TakenForSlanted · 11/02/2019 18:06

from a different culture where its normal to her and her parents

Be that as it may, it's not normal in this business culture and it potentially makes everyone else feel uncomfortable.

I've actually witnessed an increasing occurrence of young employees involving their parents in their work lately, mind. This has gone as far as (not me, but my much less sarcastic colleague, luckily for everyone involved) getting a phone call from an employee's dad looking to discuss his son's work performance.

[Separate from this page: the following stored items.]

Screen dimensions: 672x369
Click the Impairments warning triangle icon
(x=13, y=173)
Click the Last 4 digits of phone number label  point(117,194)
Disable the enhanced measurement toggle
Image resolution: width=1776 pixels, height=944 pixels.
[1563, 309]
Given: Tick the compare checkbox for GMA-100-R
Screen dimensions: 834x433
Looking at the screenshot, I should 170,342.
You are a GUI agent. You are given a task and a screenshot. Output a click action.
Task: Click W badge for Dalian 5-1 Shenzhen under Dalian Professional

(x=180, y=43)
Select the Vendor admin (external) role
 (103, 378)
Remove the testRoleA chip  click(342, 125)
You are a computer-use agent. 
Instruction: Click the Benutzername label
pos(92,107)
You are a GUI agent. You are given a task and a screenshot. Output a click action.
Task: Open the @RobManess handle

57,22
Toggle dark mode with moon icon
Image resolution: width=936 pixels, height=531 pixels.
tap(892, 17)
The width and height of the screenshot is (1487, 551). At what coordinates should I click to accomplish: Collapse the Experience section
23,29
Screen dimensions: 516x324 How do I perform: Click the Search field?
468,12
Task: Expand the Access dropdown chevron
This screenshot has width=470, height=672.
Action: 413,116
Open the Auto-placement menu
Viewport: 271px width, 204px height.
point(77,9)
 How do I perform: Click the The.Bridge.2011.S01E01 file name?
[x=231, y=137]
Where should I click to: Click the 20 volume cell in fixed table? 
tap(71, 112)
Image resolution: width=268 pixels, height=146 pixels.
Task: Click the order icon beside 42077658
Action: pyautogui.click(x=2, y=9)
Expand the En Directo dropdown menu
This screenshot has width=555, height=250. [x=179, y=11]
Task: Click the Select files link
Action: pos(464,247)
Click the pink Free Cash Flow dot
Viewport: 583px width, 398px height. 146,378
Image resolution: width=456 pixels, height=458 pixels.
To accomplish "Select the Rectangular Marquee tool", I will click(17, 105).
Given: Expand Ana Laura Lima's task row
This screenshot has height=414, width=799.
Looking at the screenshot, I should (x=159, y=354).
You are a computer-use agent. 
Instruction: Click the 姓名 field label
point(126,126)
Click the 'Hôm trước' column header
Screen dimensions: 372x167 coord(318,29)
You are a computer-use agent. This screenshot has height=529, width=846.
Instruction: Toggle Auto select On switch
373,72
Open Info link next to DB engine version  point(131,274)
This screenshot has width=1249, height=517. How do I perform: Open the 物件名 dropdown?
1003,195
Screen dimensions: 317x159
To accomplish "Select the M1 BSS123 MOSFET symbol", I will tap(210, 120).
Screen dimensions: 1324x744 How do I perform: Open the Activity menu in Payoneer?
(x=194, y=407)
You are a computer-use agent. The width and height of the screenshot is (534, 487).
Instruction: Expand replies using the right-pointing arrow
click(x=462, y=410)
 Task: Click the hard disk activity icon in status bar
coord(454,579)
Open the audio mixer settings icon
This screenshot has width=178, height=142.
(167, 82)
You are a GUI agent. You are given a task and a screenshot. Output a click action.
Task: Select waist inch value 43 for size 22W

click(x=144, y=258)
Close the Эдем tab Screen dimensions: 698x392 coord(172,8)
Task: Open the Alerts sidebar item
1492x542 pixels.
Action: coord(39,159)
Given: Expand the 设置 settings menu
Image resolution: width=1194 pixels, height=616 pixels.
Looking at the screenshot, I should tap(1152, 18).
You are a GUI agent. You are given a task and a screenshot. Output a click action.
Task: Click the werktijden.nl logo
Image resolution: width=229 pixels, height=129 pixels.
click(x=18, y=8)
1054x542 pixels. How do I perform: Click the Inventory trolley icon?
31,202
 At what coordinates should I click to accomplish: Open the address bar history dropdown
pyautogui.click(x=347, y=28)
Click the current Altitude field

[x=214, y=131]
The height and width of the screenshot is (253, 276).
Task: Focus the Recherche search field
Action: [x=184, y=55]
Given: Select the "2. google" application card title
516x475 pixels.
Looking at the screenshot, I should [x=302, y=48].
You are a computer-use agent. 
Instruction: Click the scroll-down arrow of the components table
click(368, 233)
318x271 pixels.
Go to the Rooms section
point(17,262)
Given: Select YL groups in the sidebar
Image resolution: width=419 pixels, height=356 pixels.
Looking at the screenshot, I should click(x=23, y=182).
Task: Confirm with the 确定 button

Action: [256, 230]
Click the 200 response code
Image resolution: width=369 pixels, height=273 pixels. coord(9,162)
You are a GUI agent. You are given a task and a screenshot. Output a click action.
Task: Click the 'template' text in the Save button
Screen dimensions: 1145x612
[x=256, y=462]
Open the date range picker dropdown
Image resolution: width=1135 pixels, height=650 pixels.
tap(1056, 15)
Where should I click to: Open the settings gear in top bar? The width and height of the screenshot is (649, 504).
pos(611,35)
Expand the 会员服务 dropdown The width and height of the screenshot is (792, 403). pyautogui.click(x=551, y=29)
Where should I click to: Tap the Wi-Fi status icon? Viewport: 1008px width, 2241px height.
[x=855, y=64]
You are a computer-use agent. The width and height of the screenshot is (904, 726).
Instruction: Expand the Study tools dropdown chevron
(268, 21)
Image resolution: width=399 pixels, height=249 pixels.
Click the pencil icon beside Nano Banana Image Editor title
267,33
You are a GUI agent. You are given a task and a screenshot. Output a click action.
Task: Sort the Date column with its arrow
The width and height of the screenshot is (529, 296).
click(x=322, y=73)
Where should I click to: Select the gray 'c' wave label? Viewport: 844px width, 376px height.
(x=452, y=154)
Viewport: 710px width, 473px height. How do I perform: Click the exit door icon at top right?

The thing is, it's inappropriate. When I hire someone, I hire them, not their mum, dad and cahoot of siblings along with the person I wish to pay for their skills. We have office dos with plus ones. Normally, these would be partners or even friends, but technically there's nothing that would stop an employee from bringing mum instead. But as managers and employers were not accountable to our employees' families. We're they not adults capable of looking after their own affairs they'd have no place working here.

I know the partners of most of my longer-serving colleagues, bosses and direct subordinates. In some cases, I've met the kids. Same story vice versa. But that does not mean their families have a right to know about me. It means they have a right to ask me if I'd like to come to their family party or they have a right to offer their family to take them to a family event organised by the firm.

Sorry, no, it's still utterly bizarre.

ImNotYourToy · 11/02/2019 21:53

Thanks all. She is Asian. So I can understand! I just felt a little bit odd that's all. I did apologise and say I am not comfortable with it and hopefully she did did not feel too offended!

OP posts:
redandyellowandpinkandgreen99 · 11/02/2019 22:12

Agree with @deadliftgirl

I think it's very mean to call the OP's colleague weird and odd and freaky like some have! Some people like to take photos of people as they want to remember that moment in time, or want to show people/family what their colleagues look like.

I also find it bizarre when people kick off good and proper about having a photo taken. Yeah I get that (some) people don't like having photos taken (because they think they're ugly apparently!) but some people act like they're being asked to donate a kidney to a stranger for a fiver!

Also, many people who whine when you want to take a photo, are quite happy to put 100's of pics on snapchat, and instagram, and facebook, of photoshopped pics they have taken themselves, from above to make them look 20% lighter/thinner. So they cannot bear to have a photo taken that actually shows what they actually look like!

I went to a Christmas works do in December, and one woman (a 29 y.o.) kept yelling at ANYone who even ATTEMPTED to take a photo if she thought she was in the shot. It was a fucking CHRISTMAS PARTY, people were taking photos. Get over it you ridiculous precious bint! Hmm

She took about 50 fucking selfies though. Silly cow.

People are entitled to not want their pic taken with a colleague, but there's no need to act like she asked you to donate your heart to her dog.

punishmepunisher · 11/02/2019 22:13

So is it a cultural thing? Where in Asia is she from? I wouldn't have had a clue.